EXCERPTED TEXT —
↓↓↓

We need more people like you on TSR.
Original post by hezzlington
nk802 would love to see that.

I'll make sure I do it in my imaginary car just for him.

Original post by hezzlington
Right, but then why are you emotionally unavailable and can't be bothered to talk to people? Is that more to do with the fact you haven't met your match yet?

You're right, you can't invest that much time into everybody. It's where initial chemistry plays a role I think, you just click from the get go.

I don't mind you derailing my thread, it's in Chat so it's allowed to be derailed in terms of actual TSR rules.

Cba to talk: because I'm an introvert really and sometimes need time to myself. I also lose intetest if the conversation is boring and stop replying lol

Emotionally unavailable: suffer from depression and tbh probably ptsd to some extent. I'm worried that if I allow myself to become emotionally vulnerable it'll open up a box that I'm not sure I ever want to open. That of course leaves me incapable in a relationship dynamic because I wouldn't be able to open up to the other person and emotions being one sided wouldn't work.

What do you think that initial chemistry is a result of?
Original post by Tabstercat
don't have weed...have crushed up pain pills we can snort though. think we'll have a good time. still interested ?

Absolutely. I have lemsip. What do you think will happen if we mix them?
Original post by IFoundWonderland
I'll make sure I do it in my imaginary car just for him.


Cba to talk: because I'm an introvert really and sometimes need time to myself. I also lose intetest if the conversation is boring and stop replying lol

Emotionally unavailable: suffer from depression and tbh probably ptsd to some extent. I'm worried that if I allow myself to become emotionally vulnerable it'll open up a box that I'm not sure I ever want to open. That of course leaves me incapable in a relationship dynamic because I wouldn't be able to open up to the other person and emotions being one sided wouldn't work.

↑↑↑

Write out, word for word, the part of the forum thread above that begins at "We need more" and stops after "your match yet?".

DATA SHOWN —
↓↓↓

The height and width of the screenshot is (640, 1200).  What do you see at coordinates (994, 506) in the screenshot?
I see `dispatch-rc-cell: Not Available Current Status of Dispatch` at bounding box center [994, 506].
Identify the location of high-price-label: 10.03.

↑↑↑

TASK RESPONSE —
We need more people like you on TSR.
Original post by hezzlington
nk802 would love to see that.

I'll make sure I do it in my imaginary car just for him.

Original post by hezzlington
Right, but then why are you emotionally unavailable and can't be bothered to talk to people? Is that more to do with the fact you haven't met your match yet?